*TASK BRIEF:*
Retype the line in which "Instruction: Click text" appears, then every line after it until the records end. Leave out the pictures.

(Source data)
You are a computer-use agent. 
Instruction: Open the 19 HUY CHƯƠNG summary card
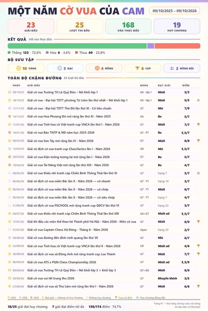tap(177, 26)
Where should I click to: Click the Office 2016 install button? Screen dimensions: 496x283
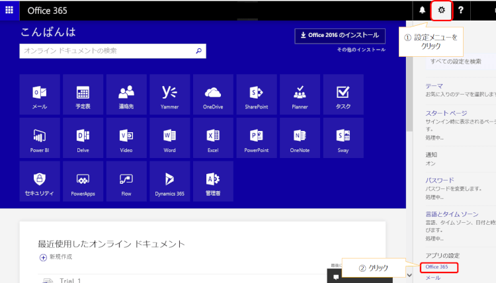[340, 36]
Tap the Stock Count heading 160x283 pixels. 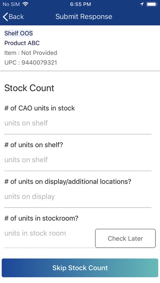29,88
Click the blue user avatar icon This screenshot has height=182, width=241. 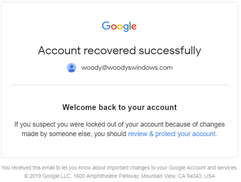[71, 67]
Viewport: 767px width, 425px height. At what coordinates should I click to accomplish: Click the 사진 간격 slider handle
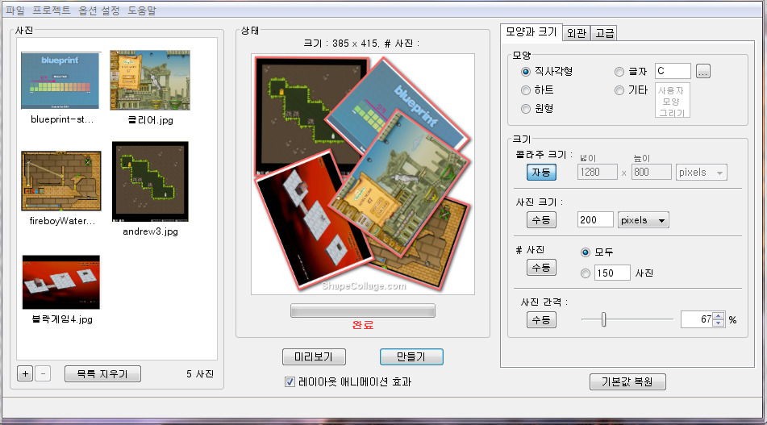click(603, 319)
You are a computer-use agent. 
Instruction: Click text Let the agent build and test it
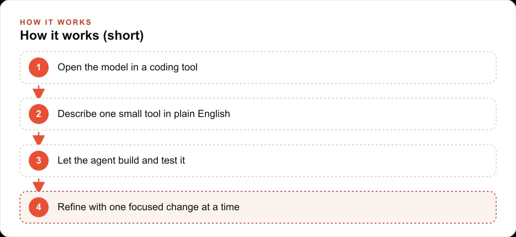(122, 161)
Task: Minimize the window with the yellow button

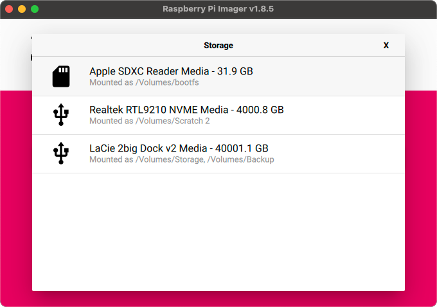Action: click(22, 9)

*TASK OUTPUT:*
Instruction: Click text Let the agent build and test it
(122, 161)
Task: Minimize the window with the yellow button

Action: click(22, 9)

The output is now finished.